To say that I was cranky the first couple of days after would be an understatement. I’d wager to say I was unbearable. The thing is, when you run that far or that long, your body produces a ton of hormones; when you stop running, those hormones drop to below normal. They swing. Well when they swing below normal there is nothing but grumpiness. As any good binger will tell you, a little hair of the dog is the best thing to keep that withdrawal away. Unfortunately for me, there was no little taste to be had the next day.
I had been on a 2500 mile streak of 306 days at the end of Vermont, but sadly, that
streak came to an end the day after.
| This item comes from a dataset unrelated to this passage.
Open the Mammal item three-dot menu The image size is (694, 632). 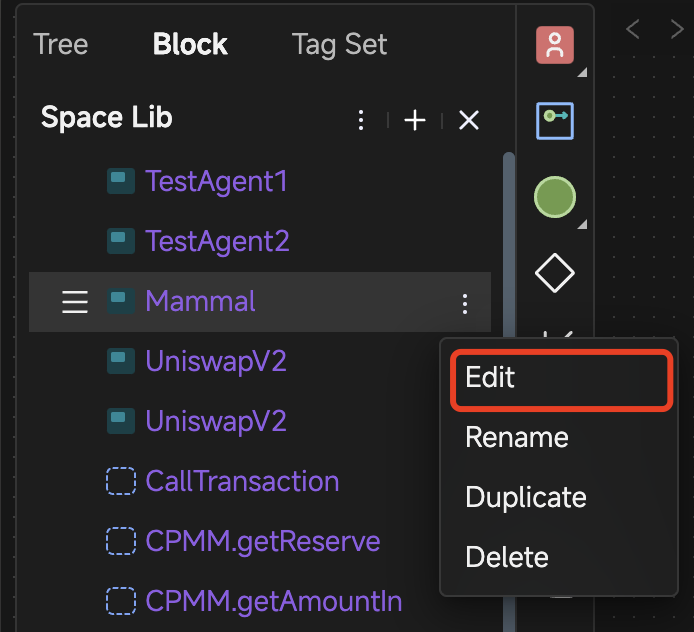pyautogui.click(x=464, y=303)
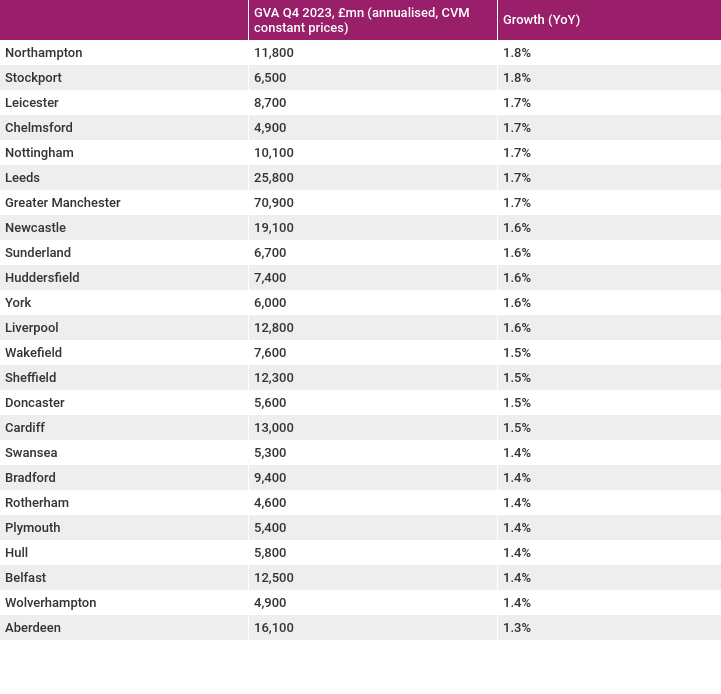Viewport: 721px width, 694px height.
Task: Select the York row label
Action: pyautogui.click(x=18, y=303)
I wanted to, and I even tried, but I could hardly muster a walk. I managed to get out the day after and do a mile around the block. It was slow, but it was all I could do. Each day things got progressively easier and my legs felt a little better after every run. It might be different for everyone, but it took a good two weeks before the legs were free of any soreness on an easy run. I think some of it has to do with over training, and maybe a bit of burnout, but my easy pace runs are still significantly slower. I haven’t tried anything with any pace but for a few strides or a 400 here or there, but I find it hard to believe I was ever doing 8×1600 with a minute rest as 5:48s.
After every long race, it’s what everyone says. It’s almost cliche. “I’ll never do that again. And then three days later I signed up for another.” And while I do like a good cliche now and again, I avoided the phrase. Instead, I said not for a while. Right now, I truly have little interest in doing another 100 mile run. I’d much rather a 12/24 hour event. I hope to do some longer runs again one day, but the kids need to be older.
I was aware of the time training would take, and I even was ready for a whole day to be set aside for my one event – but what I didn’t think about, was the recovery process and how long that was going to take. Not to mention the stress it put on my family when I collapsed in the driveway.
Yes, it was awesome. Yes, I feel accomplished. Yes, I feel incredibly selfish.